(Stored records)
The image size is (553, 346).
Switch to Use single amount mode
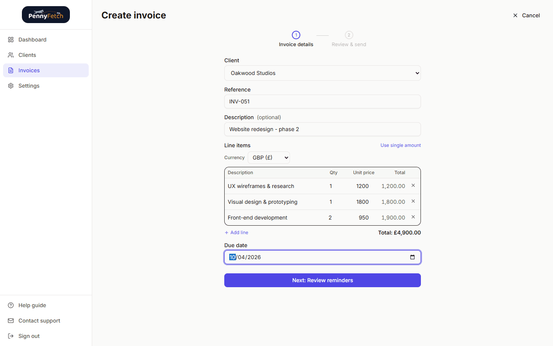(401, 145)
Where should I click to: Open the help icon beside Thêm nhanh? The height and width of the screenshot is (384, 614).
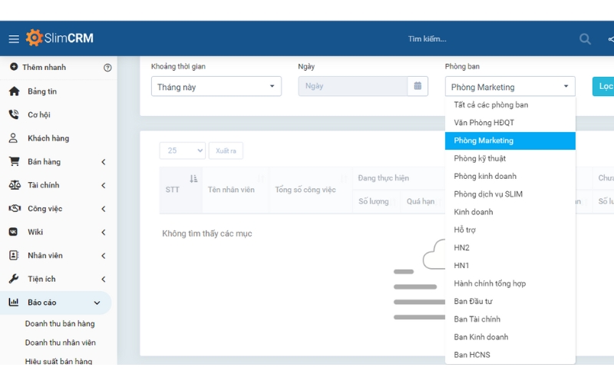coord(107,68)
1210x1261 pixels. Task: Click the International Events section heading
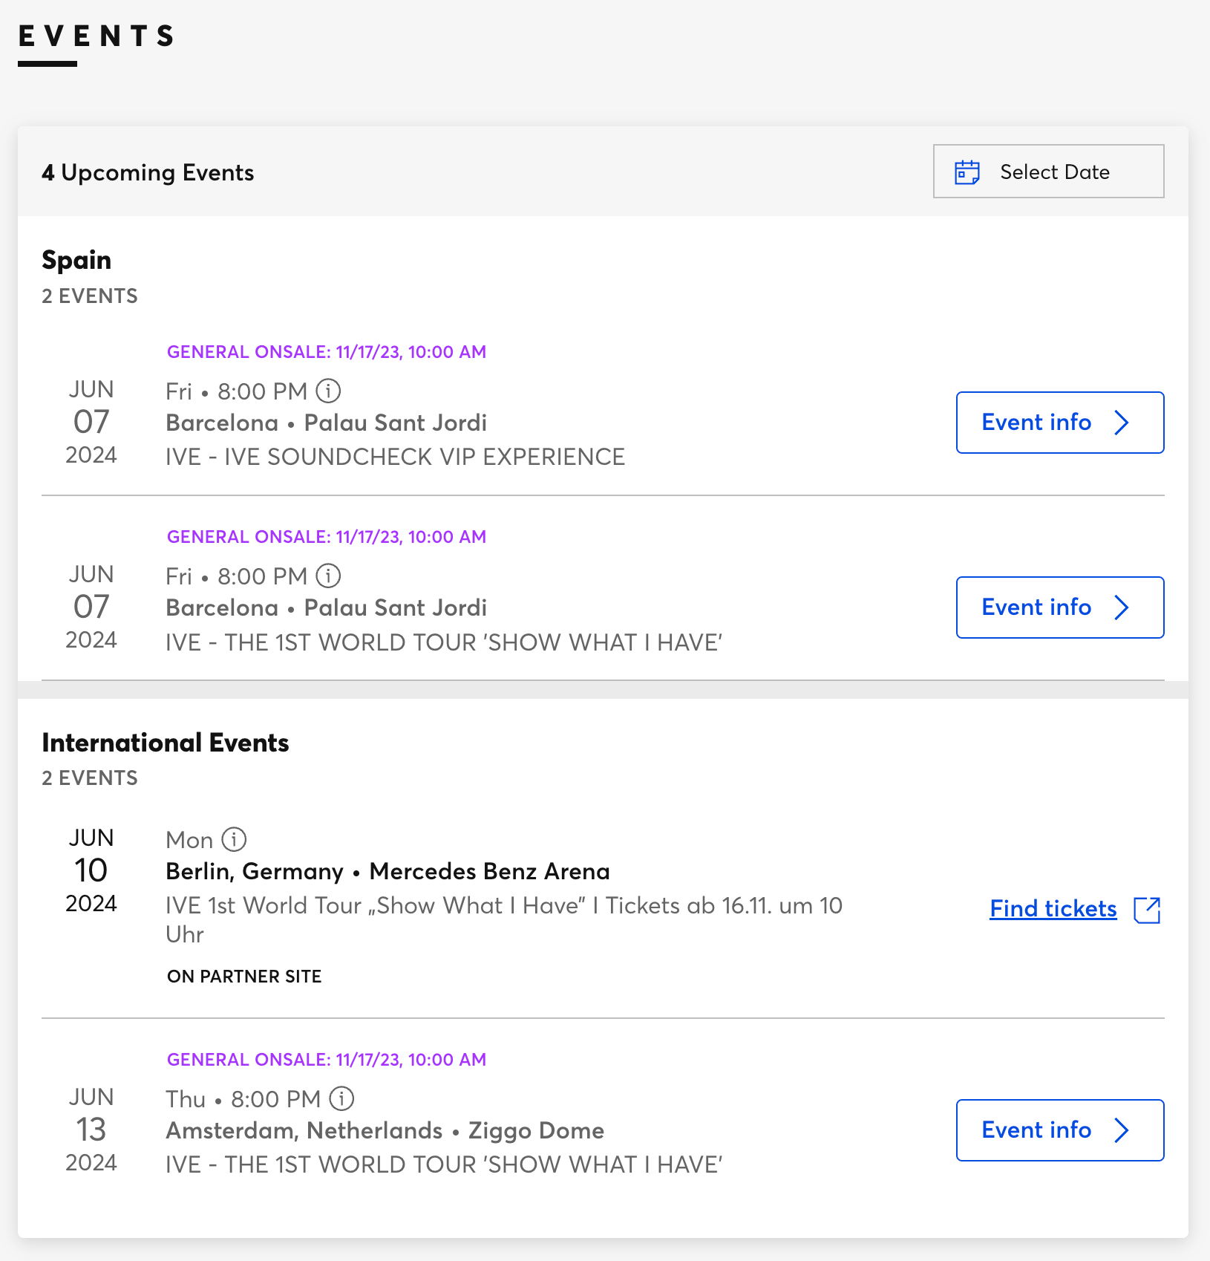(165, 743)

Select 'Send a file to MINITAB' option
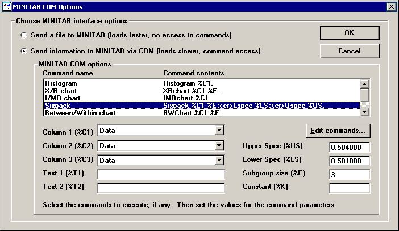point(24,35)
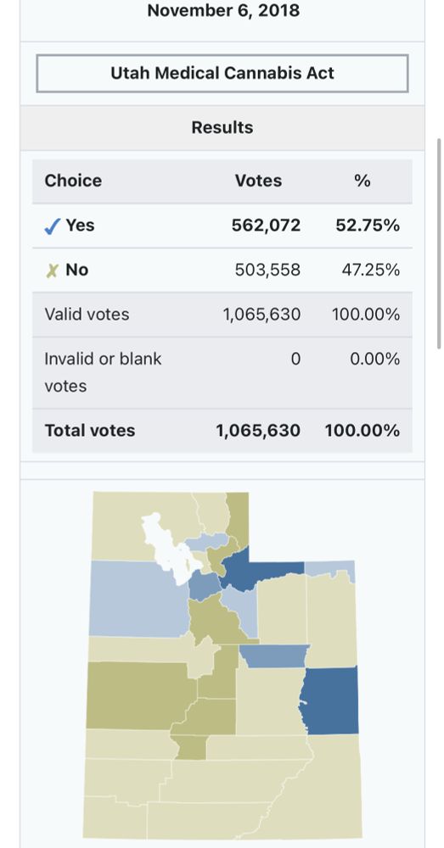Select the 47.25% No percentage
The image size is (444, 848).
(x=371, y=270)
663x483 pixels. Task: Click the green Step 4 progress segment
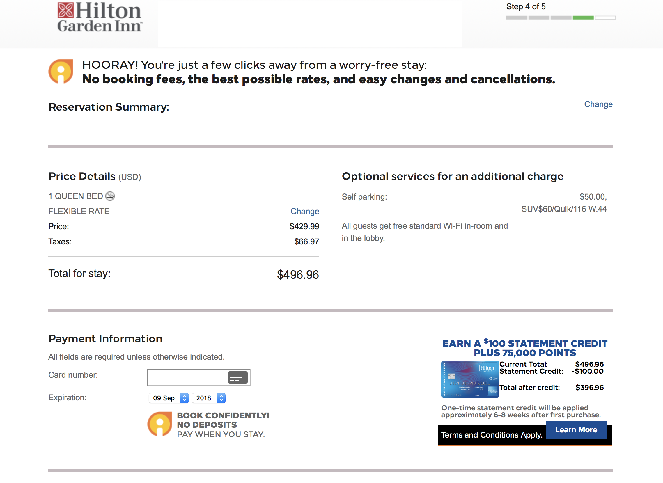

• _The problem_: Copy the records above exactly. The pictures are not part of the copy.

• _Task answer_:
The image size is (553, 346).
Switch to Use single amount mode
(401, 145)
Where should I click to: Open the help icon beside Thêm nhanh? The height and width of the screenshot is (384, 614).
coord(107,68)
1210x1261 pixels. Task: Click the International Events section heading
(165, 743)

Select 'Send a file to MINITAB' option
point(24,35)
Select the 47.25% No percentage
The image size is (444, 848).
(x=371, y=270)
663x483 pixels. Task: Click the green Step 4 progress segment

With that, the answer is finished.